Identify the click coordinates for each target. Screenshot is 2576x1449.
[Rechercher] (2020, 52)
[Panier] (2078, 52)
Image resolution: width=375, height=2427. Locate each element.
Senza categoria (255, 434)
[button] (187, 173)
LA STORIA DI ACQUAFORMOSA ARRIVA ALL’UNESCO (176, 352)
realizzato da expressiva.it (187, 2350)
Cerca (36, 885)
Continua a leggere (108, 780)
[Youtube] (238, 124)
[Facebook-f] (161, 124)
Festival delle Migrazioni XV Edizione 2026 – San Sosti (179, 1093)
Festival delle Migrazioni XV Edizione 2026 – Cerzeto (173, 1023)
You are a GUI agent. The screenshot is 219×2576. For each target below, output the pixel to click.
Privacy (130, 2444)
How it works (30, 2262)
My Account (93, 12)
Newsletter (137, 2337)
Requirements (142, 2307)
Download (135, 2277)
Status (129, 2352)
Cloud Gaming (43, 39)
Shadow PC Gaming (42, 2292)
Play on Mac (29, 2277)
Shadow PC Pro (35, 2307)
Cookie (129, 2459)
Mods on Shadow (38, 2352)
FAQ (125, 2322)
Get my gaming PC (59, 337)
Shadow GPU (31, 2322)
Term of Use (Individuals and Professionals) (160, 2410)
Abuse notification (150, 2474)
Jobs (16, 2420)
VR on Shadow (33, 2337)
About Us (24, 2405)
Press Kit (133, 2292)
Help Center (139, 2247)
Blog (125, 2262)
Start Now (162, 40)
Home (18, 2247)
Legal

**PROBLEM STATEMENT:** The material must be reproduced word for word.

**SOLUTION FOR THIS PROBLEM:**
Identify the click coordinates for each target. Screenshot is 2576x1449.
[Rechercher] (2020, 52)
[Panier] (2078, 52)
Image resolution: width=375, height=2427. Locate each element.
Senza categoria (255, 434)
[button] (187, 173)
LA STORIA DI ACQUAFORMOSA ARRIVA ALL’UNESCO (176, 352)
realizzato da expressiva.it (187, 2350)
Cerca (36, 885)
Continua a leggere (108, 780)
[Youtube] (238, 124)
[Facebook-f] (161, 124)
Festival delle Migrazioni XV Edizione 2026 – San Sosti (179, 1093)
Festival delle Migrazioni XV Edizione 2026 – Cerzeto (173, 1023)
You are a GUI agent. The screenshot is 219×2576. For each target below, output the pixel to click.
Privacy (130, 2444)
How it works (30, 2262)
My Account (93, 12)
Newsletter (137, 2337)
Requirements (142, 2307)
Download (135, 2277)
Status (129, 2352)
Cloud Gaming (43, 39)
Shadow PC Gaming (42, 2292)
Play on Mac (29, 2277)
Shadow PC Pro (35, 2307)
Cookie (129, 2459)
Mods on Shadow (38, 2352)
FAQ (125, 2322)
Get my gaming PC (59, 337)
Shadow GPU (31, 2322)
Term of Use (Individuals and Professionals) (160, 2410)
Abuse notification (150, 2474)
Jobs (16, 2420)
VR on Shadow (33, 2337)
About Us (24, 2405)
Press Kit (133, 2292)
Help Center (139, 2247)
Blog (125, 2262)
Start Now (162, 40)
Home (18, 2247)
Legal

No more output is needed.